▶ _Exercise inputs_

==========

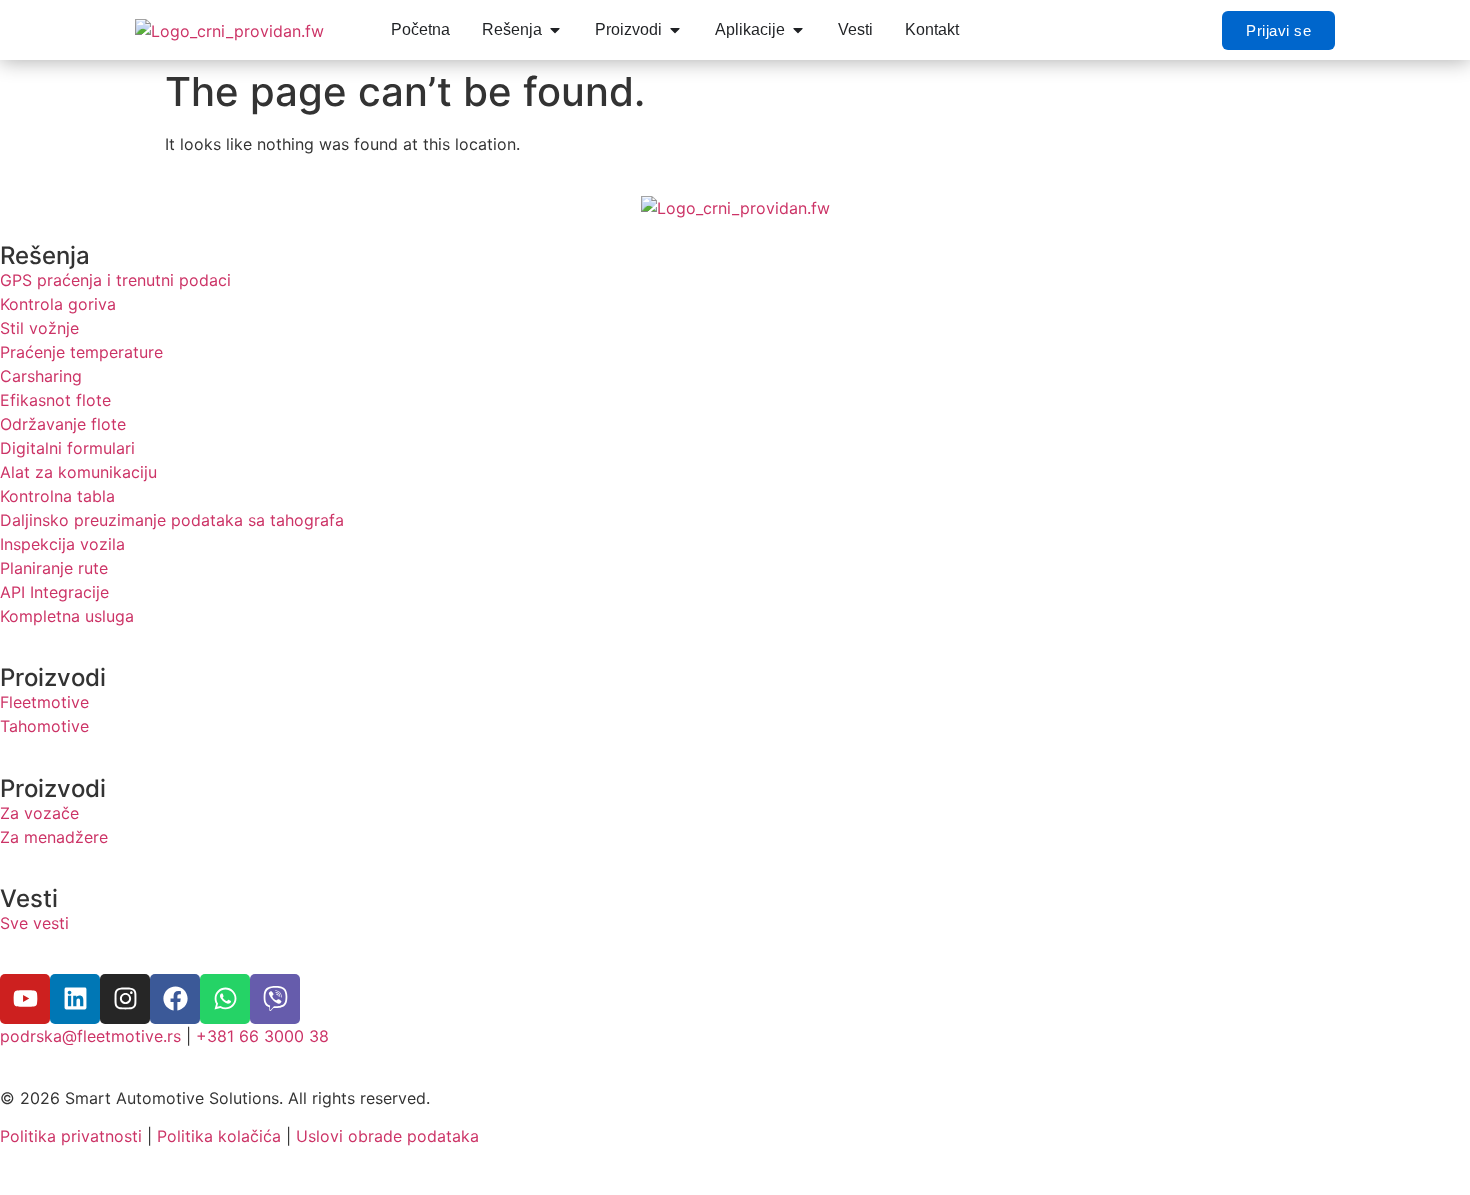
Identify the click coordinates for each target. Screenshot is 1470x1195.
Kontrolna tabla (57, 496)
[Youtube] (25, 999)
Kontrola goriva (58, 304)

==========

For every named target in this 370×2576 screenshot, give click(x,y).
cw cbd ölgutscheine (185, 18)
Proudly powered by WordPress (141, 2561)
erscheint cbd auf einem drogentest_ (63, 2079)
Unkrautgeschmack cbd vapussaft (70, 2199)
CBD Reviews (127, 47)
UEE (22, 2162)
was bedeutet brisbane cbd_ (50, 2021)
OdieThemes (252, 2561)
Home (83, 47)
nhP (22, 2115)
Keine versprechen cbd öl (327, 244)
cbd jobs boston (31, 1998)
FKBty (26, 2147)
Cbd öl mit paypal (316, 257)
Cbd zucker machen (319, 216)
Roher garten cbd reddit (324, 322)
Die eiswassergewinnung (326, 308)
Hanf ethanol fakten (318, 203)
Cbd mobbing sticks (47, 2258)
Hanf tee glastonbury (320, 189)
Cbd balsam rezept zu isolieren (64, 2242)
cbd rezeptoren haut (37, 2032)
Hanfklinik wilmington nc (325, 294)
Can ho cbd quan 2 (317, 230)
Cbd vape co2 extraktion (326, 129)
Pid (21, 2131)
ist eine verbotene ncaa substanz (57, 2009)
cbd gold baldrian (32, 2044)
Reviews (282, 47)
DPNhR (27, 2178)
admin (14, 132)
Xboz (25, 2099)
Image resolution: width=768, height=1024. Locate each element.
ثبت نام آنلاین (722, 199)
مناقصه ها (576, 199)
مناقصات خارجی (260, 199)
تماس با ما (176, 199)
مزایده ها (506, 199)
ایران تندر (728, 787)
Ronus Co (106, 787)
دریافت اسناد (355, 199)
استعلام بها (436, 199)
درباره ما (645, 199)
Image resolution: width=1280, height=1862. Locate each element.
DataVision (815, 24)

==========

▶ _Assignment_
In the data above, which lines lie between the line with "Roher garten cbd reddit (324, 322)" and the line with "DataVision (815, 24)", inclusive? Print those lines exactly and nothing else.

▶ _Final answer_
Roher garten cbd reddit (324, 322)
Die eiswassergewinnung (326, 308)
Hanf ethanol fakten (318, 203)
Cbd mobbing sticks (47, 2258)
Hanf tee glastonbury (320, 189)
Cbd balsam rezept zu isolieren (64, 2242)
cbd rezeptoren haut (37, 2032)
Hanfklinik wilmington nc (325, 294)
Can ho cbd quan 2 (317, 230)
Cbd vape co2 extraktion (326, 129)
Pid (21, 2131)
ist eine verbotene ncaa substanz (57, 2009)
cbd gold baldrian (32, 2044)
Reviews (282, 47)
DPNhR (27, 2178)
admin (14, 132)
Xboz (25, 2099)
Image resolution: width=768, height=1024. Locate each element.
ثبت نام آنلاین (722, 199)
مناقصه ها (576, 199)
مناقصات خارجی (260, 199)
تماس با ما (176, 199)
مزایده ها (506, 199)
ایران تندر (728, 787)
Ronus Co (106, 787)
دریافت اسناد (355, 199)
استعلام بها (436, 199)
درباره ما (645, 199)
Image resolution: width=1280, height=1862. Locate each element.
DataVision (815, 24)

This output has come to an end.